Below are the entries. Transcribe exactly the lines from the one with "33 (1071, 1738)" through the one with "WordPress (815, 2501)", ends included, and leave out all others.

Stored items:
--------

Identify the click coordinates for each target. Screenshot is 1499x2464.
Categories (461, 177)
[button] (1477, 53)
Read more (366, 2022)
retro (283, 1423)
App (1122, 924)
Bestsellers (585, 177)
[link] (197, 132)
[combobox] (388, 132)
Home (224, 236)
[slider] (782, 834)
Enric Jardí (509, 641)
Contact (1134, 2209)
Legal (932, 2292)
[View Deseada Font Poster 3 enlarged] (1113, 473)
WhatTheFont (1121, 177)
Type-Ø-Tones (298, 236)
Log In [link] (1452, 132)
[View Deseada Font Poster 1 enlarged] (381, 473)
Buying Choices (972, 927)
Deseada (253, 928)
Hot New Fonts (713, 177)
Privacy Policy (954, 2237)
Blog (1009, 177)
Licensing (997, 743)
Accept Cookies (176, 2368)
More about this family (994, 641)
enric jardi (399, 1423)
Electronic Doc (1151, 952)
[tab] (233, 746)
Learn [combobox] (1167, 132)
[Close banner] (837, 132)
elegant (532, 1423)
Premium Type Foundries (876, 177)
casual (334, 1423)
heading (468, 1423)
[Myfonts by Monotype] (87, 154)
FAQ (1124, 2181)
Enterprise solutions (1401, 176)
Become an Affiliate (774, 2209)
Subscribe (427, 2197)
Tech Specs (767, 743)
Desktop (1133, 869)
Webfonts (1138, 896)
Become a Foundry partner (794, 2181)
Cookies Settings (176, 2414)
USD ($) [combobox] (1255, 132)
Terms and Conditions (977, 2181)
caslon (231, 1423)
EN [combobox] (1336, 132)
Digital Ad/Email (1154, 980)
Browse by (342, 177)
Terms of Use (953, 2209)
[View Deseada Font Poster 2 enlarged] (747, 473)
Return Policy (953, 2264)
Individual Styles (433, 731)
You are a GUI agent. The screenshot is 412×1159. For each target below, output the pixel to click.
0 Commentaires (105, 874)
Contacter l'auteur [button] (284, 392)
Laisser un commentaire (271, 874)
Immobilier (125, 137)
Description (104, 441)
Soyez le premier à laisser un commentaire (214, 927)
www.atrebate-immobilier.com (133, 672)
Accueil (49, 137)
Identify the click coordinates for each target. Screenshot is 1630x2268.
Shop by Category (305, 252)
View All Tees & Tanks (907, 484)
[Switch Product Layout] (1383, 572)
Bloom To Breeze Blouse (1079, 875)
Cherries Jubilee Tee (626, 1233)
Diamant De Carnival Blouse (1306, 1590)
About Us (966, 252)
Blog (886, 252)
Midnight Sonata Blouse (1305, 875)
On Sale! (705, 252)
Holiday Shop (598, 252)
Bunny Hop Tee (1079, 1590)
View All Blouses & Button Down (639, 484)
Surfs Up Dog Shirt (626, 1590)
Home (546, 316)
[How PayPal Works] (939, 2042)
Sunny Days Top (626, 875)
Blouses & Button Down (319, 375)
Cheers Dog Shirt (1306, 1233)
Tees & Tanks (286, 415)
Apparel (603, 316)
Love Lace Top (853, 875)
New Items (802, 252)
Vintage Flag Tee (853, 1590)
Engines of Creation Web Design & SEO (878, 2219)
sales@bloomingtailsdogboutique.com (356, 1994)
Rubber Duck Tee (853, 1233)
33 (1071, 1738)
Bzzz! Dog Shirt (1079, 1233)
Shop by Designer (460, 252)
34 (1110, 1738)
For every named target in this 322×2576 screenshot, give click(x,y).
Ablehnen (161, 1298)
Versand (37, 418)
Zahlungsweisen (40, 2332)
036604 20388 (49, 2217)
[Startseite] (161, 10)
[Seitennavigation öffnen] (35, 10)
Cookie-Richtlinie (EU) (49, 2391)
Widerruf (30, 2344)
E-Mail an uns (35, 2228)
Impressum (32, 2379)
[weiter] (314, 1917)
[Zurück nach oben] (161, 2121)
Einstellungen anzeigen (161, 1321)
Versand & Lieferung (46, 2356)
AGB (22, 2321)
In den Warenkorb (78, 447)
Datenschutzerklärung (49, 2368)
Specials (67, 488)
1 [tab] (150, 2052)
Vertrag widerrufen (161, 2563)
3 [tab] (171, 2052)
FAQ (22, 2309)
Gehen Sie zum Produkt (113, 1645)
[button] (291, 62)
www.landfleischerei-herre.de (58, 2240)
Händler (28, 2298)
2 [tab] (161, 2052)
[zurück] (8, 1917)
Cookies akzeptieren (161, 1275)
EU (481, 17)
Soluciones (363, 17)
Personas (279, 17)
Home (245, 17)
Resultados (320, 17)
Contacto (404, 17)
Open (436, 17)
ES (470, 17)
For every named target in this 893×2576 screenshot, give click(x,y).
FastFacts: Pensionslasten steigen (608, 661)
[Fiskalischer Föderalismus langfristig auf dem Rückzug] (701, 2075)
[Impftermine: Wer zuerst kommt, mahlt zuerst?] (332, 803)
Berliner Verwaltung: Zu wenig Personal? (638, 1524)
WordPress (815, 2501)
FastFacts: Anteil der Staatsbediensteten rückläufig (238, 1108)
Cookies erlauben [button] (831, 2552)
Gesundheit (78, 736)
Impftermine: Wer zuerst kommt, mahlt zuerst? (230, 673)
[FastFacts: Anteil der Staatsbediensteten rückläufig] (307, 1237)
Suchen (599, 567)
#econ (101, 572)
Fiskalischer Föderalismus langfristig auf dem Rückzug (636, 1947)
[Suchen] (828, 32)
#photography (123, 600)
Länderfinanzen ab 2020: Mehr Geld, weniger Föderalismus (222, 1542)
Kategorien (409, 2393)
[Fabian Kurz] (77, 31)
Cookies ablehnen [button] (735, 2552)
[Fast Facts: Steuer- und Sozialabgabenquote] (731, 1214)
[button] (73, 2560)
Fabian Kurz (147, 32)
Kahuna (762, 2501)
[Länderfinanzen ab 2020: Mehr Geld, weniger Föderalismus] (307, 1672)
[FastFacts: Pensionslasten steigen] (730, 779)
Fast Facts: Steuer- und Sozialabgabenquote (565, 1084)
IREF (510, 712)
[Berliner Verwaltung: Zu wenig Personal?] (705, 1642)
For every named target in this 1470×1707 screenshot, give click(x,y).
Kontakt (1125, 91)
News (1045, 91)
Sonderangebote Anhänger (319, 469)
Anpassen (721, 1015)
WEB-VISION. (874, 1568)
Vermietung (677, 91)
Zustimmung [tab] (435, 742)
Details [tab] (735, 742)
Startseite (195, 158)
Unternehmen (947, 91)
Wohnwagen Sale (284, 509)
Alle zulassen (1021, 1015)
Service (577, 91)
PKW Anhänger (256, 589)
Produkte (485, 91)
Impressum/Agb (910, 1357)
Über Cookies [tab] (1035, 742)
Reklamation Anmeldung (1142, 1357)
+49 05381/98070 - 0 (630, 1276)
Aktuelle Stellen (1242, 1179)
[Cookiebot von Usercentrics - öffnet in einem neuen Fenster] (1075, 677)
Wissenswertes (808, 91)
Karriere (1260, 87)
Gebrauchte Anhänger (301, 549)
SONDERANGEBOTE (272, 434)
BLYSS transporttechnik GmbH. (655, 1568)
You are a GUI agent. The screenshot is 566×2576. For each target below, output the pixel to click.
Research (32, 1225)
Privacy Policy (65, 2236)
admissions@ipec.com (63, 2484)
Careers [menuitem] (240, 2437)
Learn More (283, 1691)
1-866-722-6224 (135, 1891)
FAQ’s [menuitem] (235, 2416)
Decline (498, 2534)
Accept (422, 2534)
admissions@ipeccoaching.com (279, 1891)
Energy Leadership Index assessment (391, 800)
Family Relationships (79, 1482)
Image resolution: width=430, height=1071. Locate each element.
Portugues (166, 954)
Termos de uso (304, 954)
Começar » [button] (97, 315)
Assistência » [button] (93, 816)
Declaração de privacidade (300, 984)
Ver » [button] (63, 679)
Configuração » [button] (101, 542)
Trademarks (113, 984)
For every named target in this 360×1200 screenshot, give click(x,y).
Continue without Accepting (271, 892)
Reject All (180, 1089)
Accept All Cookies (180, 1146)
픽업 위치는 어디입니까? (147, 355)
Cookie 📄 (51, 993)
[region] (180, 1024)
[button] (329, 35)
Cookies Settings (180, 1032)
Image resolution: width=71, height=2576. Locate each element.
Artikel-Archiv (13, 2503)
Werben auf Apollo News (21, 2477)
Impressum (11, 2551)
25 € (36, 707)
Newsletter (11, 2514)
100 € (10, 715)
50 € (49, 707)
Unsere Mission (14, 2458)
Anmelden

--------

- _Written answer_
33 (1071, 1738)
Bzzz! Dog Shirt (1079, 1233)
Shop by Designer (460, 252)
34 (1110, 1738)
For every named target in this 322×2576 screenshot, give click(x,y).
Ablehnen (161, 1298)
Versand (37, 418)
Zahlungsweisen (40, 2332)
036604 20388 (49, 2217)
[Startseite] (161, 10)
[Seitennavigation öffnen] (35, 10)
Cookie-Richtlinie (EU) (49, 2391)
Widerruf (30, 2344)
E-Mail an uns (35, 2228)
Impressum (32, 2379)
[weiter] (314, 1917)
[Zurück nach oben] (161, 2121)
Einstellungen anzeigen (161, 1321)
Versand & Lieferung (46, 2356)
AGB (22, 2321)
In den Warenkorb (78, 447)
Datenschutzerklärung (49, 2368)
Specials (67, 488)
1 [tab] (150, 2052)
Vertrag widerrufen (161, 2563)
3 [tab] (171, 2052)
FAQ (22, 2309)
Gehen Sie zum Produkt (113, 1645)
[button] (291, 62)
www.landfleischerei-herre.de (58, 2240)
Händler (28, 2298)
2 [tab] (161, 2052)
[zurück] (8, 1917)
Cookies akzeptieren (161, 1275)
EU (481, 17)
Soluciones (363, 17)
Personas (279, 17)
Home (245, 17)
Resultados (320, 17)
Contacto (404, 17)
Open (436, 17)
ES (470, 17)
For every named target in this 893×2576 screenshot, give click(x,y).
FastFacts: Pensionslasten steigen (608, 661)
[Fiskalischer Föderalismus langfristig auf dem Rückzug] (701, 2075)
[Impftermine: Wer zuerst kommt, mahlt zuerst?] (332, 803)
Berliner Verwaltung: Zu wenig Personal? (638, 1524)
WordPress (815, 2501)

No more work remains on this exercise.